Nell was wondering about this so I decided to give it a go. I scrounged around recipes online just to confirm that it’s no more complicated than vedge, salt, water, and time.

Fermented pickles are magic! Put your vegetables in salt water and lactobacilli will eat sugars to produce lactic acid. The acid and salt transform the vedge into tart, crispy pickles that last forever in the fridge.


Choose “young” ginger without big thick chunks or lots of “nubs”, they are too woody. You want it fresh as possible, the skin on the ginger should look taught and waxy.

Use a good quality salt like sea salt. Kosher salt works too. Don’t use iodized salt, iodine is an antiseptic and will kill the helpful bacteria. Other table salt may have strange additives.

Don’t use tap water for the same reason, the chlorine will kill your helpful critters. Filtered water is A-OK or any flat bottled water.

Ignore recipes that specify the salt amount by volume. The salinity of your brine is the most important thing about pickling. A tablespoon of fine salt has more salt in it than a tablespoon of coarse salt. Metric measurements make it really easy to calculate the salinity of your brine.

This chart from Probiotic Jar is great!

Jar Your Ginger

  1. Peel your ginger.
  2. Slice it super thin with a mandolin
  3. Fill a mason jar up to 3″ from the top. It’s OK if you don’t have enough to fill the jar.
    1. UPDATE: No, no it’s not. Whatever you’re pickling, pack the jar. Get a smaller jar if needed. Otherwise the lactobacillus won’t have enough sugar from the vegetables to acidify the brine.
  4. Add filtered/bottled water to fill the jar.
  5. Put a bowl on your scale and tare it.
  6. Empty the jar, water and all into the bowl.
  7. Calculate the grams of salt you need for 2% solution: vedge+water / 100 * 2
  8. Weigh out the salt and mix it with the vedge+water
  9. Pack it all back into the mason jar.
  10. Add your glass weights, plastic bag, or my favorite: QRP Pickle Cups
  11. Screw on an airlock lid.

I’ll taste it in about a week when primary fermentation is done and report back.


Ginger at right, oniony kraut at left.

Ginger at right, oniony kraut at left.

Started a batch of shallots too.

Started a batch of shallots too.

Filed under: Uncategorized | Comments (1)

1 Comment

  1. Morgan July 6, 2019 @ 7:27 am

    Well, the shallots and kraut are delicious… but the ginger turned into a nasty, smelly mess.

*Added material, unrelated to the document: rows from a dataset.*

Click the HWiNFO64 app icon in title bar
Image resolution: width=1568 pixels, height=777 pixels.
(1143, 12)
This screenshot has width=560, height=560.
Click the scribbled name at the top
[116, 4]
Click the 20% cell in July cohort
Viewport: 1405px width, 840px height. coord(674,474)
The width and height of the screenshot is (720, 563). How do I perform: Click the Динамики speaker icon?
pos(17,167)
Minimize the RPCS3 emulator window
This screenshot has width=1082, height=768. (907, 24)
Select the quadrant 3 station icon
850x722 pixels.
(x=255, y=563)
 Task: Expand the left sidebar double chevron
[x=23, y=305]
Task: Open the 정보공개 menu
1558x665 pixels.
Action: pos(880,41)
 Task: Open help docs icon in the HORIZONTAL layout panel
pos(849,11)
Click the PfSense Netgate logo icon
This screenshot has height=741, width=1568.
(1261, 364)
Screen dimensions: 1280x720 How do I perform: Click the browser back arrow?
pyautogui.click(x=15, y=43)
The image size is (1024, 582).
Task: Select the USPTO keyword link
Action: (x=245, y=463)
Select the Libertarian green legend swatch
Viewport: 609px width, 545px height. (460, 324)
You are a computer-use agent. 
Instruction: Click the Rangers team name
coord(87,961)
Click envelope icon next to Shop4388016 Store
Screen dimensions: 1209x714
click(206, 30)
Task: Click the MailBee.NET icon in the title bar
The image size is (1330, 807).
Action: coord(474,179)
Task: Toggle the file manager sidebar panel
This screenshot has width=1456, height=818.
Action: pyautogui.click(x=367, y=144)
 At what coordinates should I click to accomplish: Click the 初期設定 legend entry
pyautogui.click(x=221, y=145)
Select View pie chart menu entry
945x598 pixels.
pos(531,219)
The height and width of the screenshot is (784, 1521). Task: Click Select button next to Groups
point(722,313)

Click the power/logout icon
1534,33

    After a week I fished some out with my fingers to try it. This has never been a problem before but maybe I introduced some bad bacteria. After another week it had a white film on top and smelled REALLY gross. In the interest of science I will reluctantly describe it. Smelled like poo. Or maybe like rotten potatoes. In other words, ugh so bad.

    I tried skimming the top but the ick dropped down into the ginger. After a few days it still smelled vile so I decided it wasn’t worth it.

    I am undeterred… I’m taking another whack at pickled ginger. Details in the latest post, upping the salt to 3% to ward off baddies.